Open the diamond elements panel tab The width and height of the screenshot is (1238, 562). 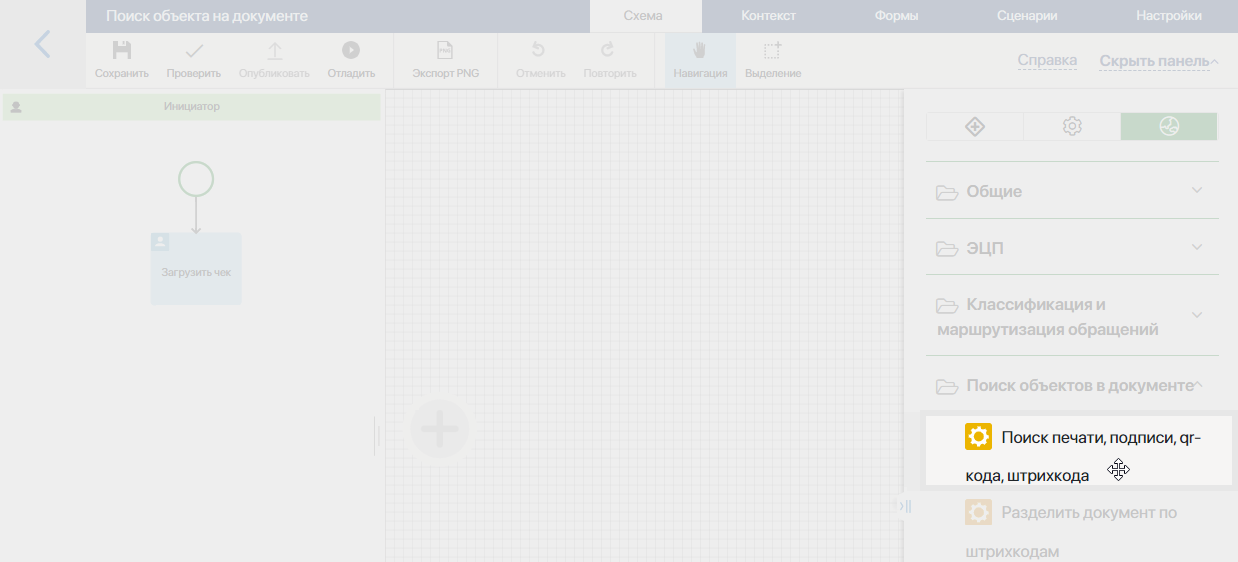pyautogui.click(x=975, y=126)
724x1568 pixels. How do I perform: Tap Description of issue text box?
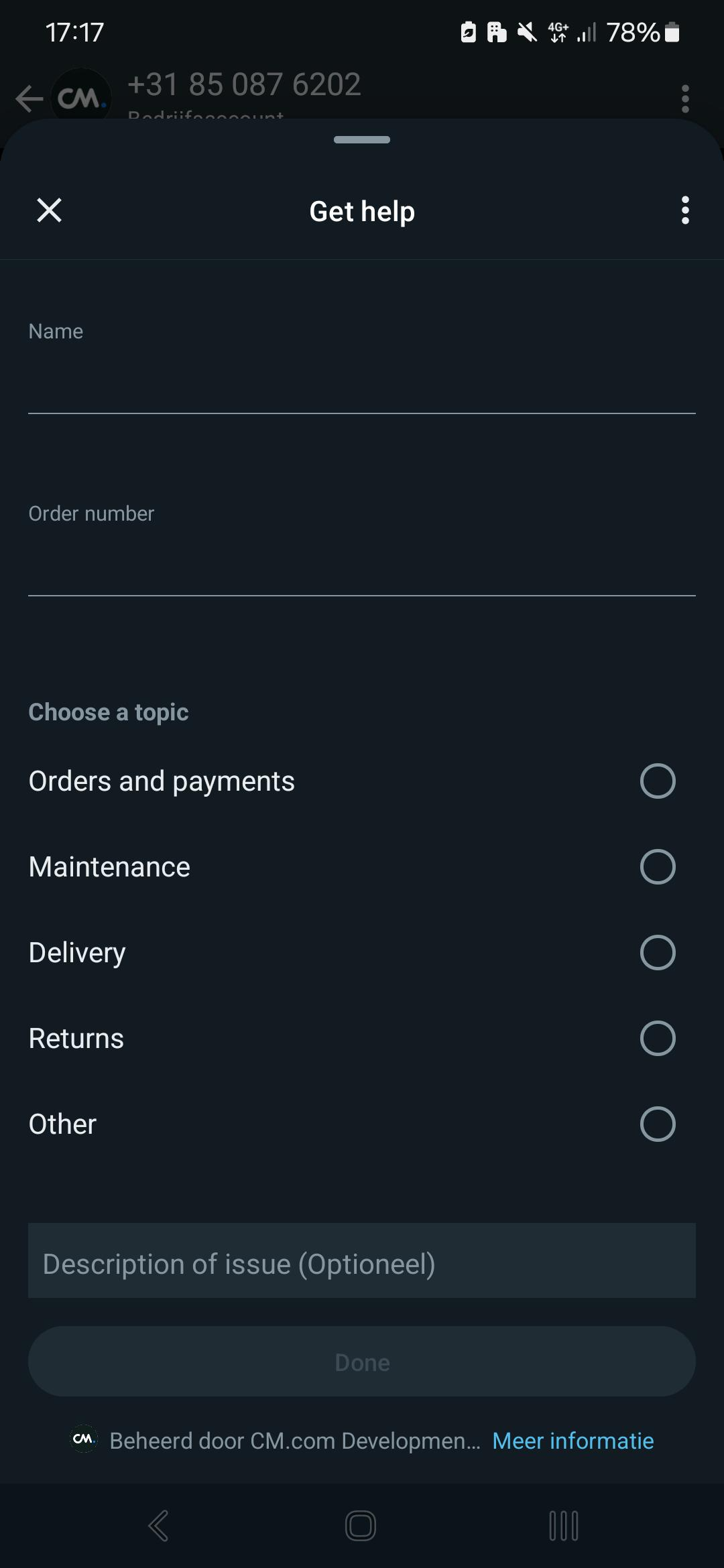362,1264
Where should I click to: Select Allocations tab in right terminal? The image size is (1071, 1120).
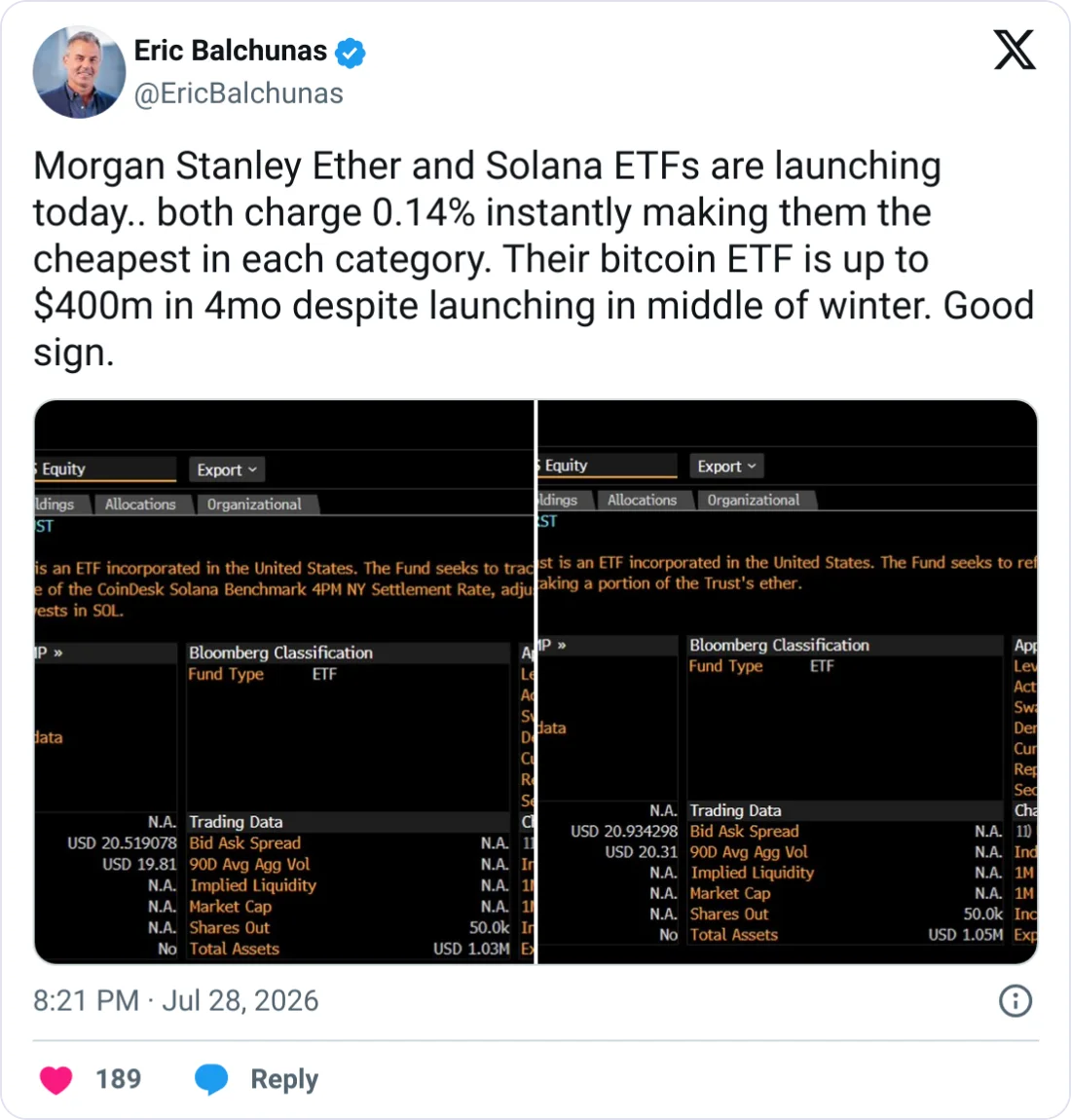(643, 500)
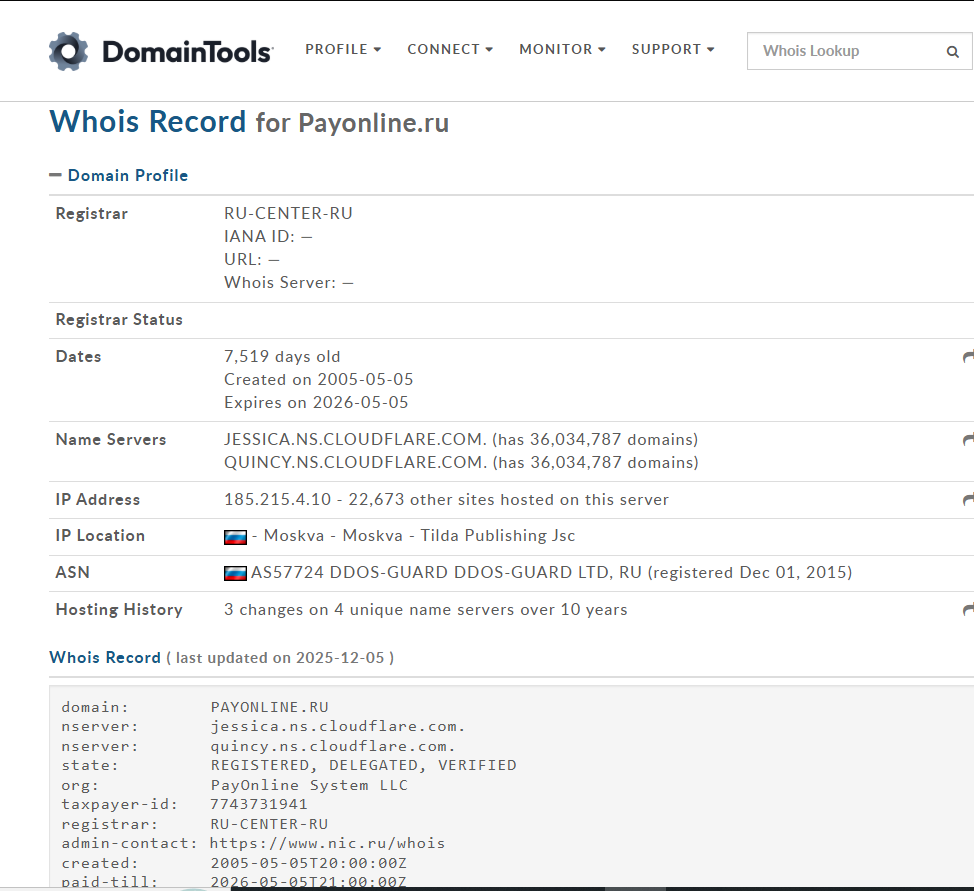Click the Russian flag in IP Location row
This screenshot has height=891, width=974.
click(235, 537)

========

_YOUR TASK:_ With the pictures omitted, print precisely the lines from the one with "724x1568 pixels. How" to the final line of the records, both included.

_WORKED SOLUTION:_
724x1568 pixels. How do I perform: Tap Description of issue text box?
362,1264
Where should I click to: Select Allocations tab in right terminal? The image size is (1071, 1120).
(643, 500)
Click the Russian flag in IP Location row
This screenshot has height=891, width=974.
click(235, 537)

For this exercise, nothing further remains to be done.